Shweta Jhaveri is one of the most celebrated singers of her generation performing North Indian Classical Vocal music. Her specialty is the Khayal, an elegant and technically demanding style of Indian classical music. It is through this unique song form that her innovative artistry and remarkable vocal technique has made her an enduring favorite among audiences in India and abroad. She also sings bhajan, thumri and tappa styles with ease and precision.

"Jhaveri's voice is intoxicating as it bends through contortions of quarter tone glissandos while never losing sight of the melody." Pulse

Born and raised in Ahmedabad (Gujarat), India, Shweta is the first female vocalist to represent the state of Gujarat on an international level in the field of vocal Classical Indian music. At the age of 6, she began training under the guidance of the late Pandit Vilasrao Khandekar and for eight years performed and studied with the world renowned vocalist, Pandit Jasraj. She holds a bachelors degree in Literature and a masters in Music Composition.

In 1985, at the age of nineteen, Shweta made her debut outside of India traveling to Great Britain and the United States. She has since become a frequently invited artist to the United States and Canada where she performs annually. In addition to her popularity among North American audiences, Shweta has also developed a strong musical following in Europe, Asia and the Middle East.


Shweta was the 1991 recipient of the prestigious Netragaonkar award from Pune. She is also the first Indian classical vocalist to publicly perform with westerners and musicians outside of the Indian classical tradition. In India she has also performed on film and television soundtracks. She has three albums of classical music to her name including 1995's stunning In Various Moods. For her latest recording, Shweta teamed up with producer Lee Townsend for a non-traditional recording project. Anahita is "East meets West" at it's uncontrived best. The album features six of Shweta's original compositions and with a band of San Francisco's finest, including Will Bernard (guitar), Jenny Scheinman (violin), Bill Douglass (bass) and Jim Kassis (drums & percussion).

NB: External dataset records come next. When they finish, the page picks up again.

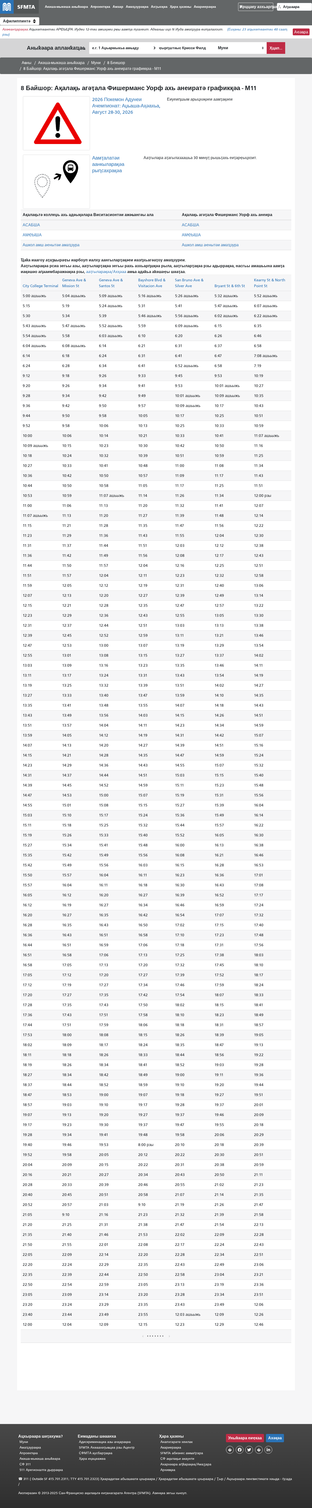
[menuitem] (66, 7)
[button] (19, 21)
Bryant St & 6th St (229, 286)
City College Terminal (40, 286)
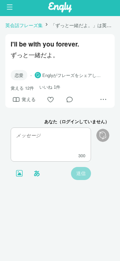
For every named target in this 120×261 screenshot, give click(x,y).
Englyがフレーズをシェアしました (73, 75)
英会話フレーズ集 (24, 24)
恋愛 (19, 75)
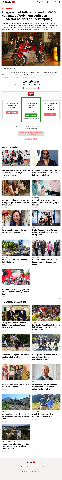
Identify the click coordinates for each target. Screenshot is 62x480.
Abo (33, 2)
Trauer (28, 466)
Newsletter (38, 466)
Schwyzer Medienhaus (35, 471)
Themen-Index (24, 471)
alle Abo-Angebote (31, 139)
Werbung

Anahita has been described as "Beyond beautiful.... creative music making of the highest order, not so much crossing musical and cultural borders as blurring them altogether." (Billboard)

 

LOS ANGELES TIMES
Jhaveri Concert a Tapestry of Global Sound World Music
Monday, September 24, 2001
Review By Don Heckman

Indian singer Shweta Jhaveri's concert at the Skirball Center on Friday was an impressive transformation of the concept of world music fusion. There have been plenty of shotgun marriages between Indian classical music and American pop and jazz in the past, but Jhaveri opted instead for a musical love affair, for a coming together without precondition.

The program was largely devoted to selections from Jhaveri's new album, "Anahita," performed with the same musical associates: Jenny Scheinman, violin, Will Bernard, guitar, Bill Douglass, bass, and Jim Kassis, drums. The pieces, all originals were largely in the khayal style - somewhat lighter and more romantic than the more austere dhrupad.

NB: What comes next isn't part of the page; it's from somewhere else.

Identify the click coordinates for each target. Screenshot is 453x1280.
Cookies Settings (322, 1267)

However, by including what was essentially a Western ensemble, accompanying for the most part in groove-tinged 4/4 rather than the more complex Indian talas, or rhythm sequences, the music emerged as a seamless tapestry.

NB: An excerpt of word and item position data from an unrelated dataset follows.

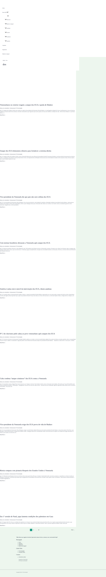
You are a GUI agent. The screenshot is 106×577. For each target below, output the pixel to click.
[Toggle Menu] (7, 16)
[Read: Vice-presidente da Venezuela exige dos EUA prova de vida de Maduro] (31, 421)
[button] (7, 12)
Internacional (13, 108)
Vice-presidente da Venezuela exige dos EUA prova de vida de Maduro (26, 424)
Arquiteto (8, 41)
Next (73, 530)
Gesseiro (8, 32)
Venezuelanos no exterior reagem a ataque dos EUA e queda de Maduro (26, 105)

Above it, floating with extraordinary ease, Jhaveri's brilliant vocalizing was a mesmerizing musical presence. She opened up her virtuosity in the program's second half, her precise musical lines escalating through a maze of melismas.

Scheinman's violin added long, sweeping counter melodies, while Bernard, Douglass and Kassis provided buoyant support via rhythm energized by the propulsive feeling of jazz swing.